I am using docker to run a few server apps on a raspberryPi with ports exposed to the open internet. If an attacker were to successfully infiltrate my docker containers, I would like to be certain that they cannot access other devices on my network.

Therefore, I would like to know how to lock down my docker containers so that they can only send outbound traffic to each other (when necessary, and in some cases it is not) and to the internet, but not to other devices in my LAN.

If there is a better way to achieve my end goal, I am all ears for that, also.

  • does the raspberry pi have to be on the same LAN as you're other devices? In other words is it just the containers that need to be isolated but you want the pi's connectivity unchanged or doesn't it matter? Commented Feb 9, 2021 at 10:35
  • In this case, no, it does not need to be on the same LAN. I have considered putting it on a guest network, although with my router that would mean forcing it to use Wifi (unless I'm overlooking some settings somewhere)
    – caps
    Commented Feb 11, 2021 at 1:17
  • Does your router model have any mention of VLAN or DMZ functionality? SMB & 'prosumer' routers would have it but ISP issued ones would likely not or have the functionality removed from my experience Commented Feb 11, 2021 at 2:23
  • There's a DMZ "on/off" switch (I'm assuming config would appear if I enabled it) but I don't see anything about VLAN in the config page or even in the manual.
    – caps
    Commented Feb 12, 2021 at 17:17
  • Odd usually there'd be something in the UI or instructions about it. If you like I can have a quick squiz at the manual for you if you let me know the model. It might have been feature locked down if you were provided the router by ISP or MSP maybe. Commented Feb 14, 2021 at 20:34

3 Answers 3


I’d also recommend setting up a DMZ, and placing your whole Pi into this network zone.

Other than that you can check the networks which docker creates (there might be multiple depending on your container configuration / compose files) and check your iptables settings.

Beware that docker handles iptables and might overwrite some of your rules. But it might add another layer of security to create some rules on the raspberry pi to prevent communication from those networks to your homenetwork (maybe allow only connections to certain devices, ports)

Long story short:

  • you should really really configure a dmz for internet facing servers (or have a restrictive firewall on all your homedevices - not really doable with smarthome embedded devices)
  • check what your containers can do already - exec into them and try - maybe limit those container permissions to a minimum (if you create the containers yourself harden them - only minimal required stuff to run the service - no tool to install stuff, no root permissions, avoid network communication tools inside the container - you could also remove those tools by using public containers as a base image and clean them with a few commands instead of using public containers directly)
  • keep containers and the services inside up to date and keep an eye on security
  • maybe you implement some rolling lifecycle so an attacker inside the container gets removed and replaced by a fresh container after a period of time etc.

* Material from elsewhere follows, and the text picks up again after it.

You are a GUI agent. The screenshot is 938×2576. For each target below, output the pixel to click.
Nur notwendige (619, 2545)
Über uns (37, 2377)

All in all you can to a lot to improve security and minimize the chance of an attack escalating into your network.


Isn't this the default case? There is a default bridge allowing containers to communicate with each other and you can create arbitrary numbers of bridges to constrain each docker container.

From the documentation:

In terms of Docker, a bridge network uses a software bridge which allows containers connected to the same bridge network to communicate, while providing isolation from containers which are not connected to that bridge network. The Docker bridge driver automatically installs rules in the host machine so that containers on different bridge networks cannot communicate directly with each other.

Also no upstream connectivity:

By default, traffic from containers connected to the default bridge network is not forwarded to the outside world. To enable forwarding, you need to change two settings. These are not Docker commands and they affect the Docker host’s kernel.

As for all security assertions, I would test to make sure it behaves as expected.


Rather than doing changes in the raspberryPi (maybe only the container was compromised perhaps the whole pi too), I would recommend configuring the router in such a way that the raspberryPi is in a dmz with no access to the other devices.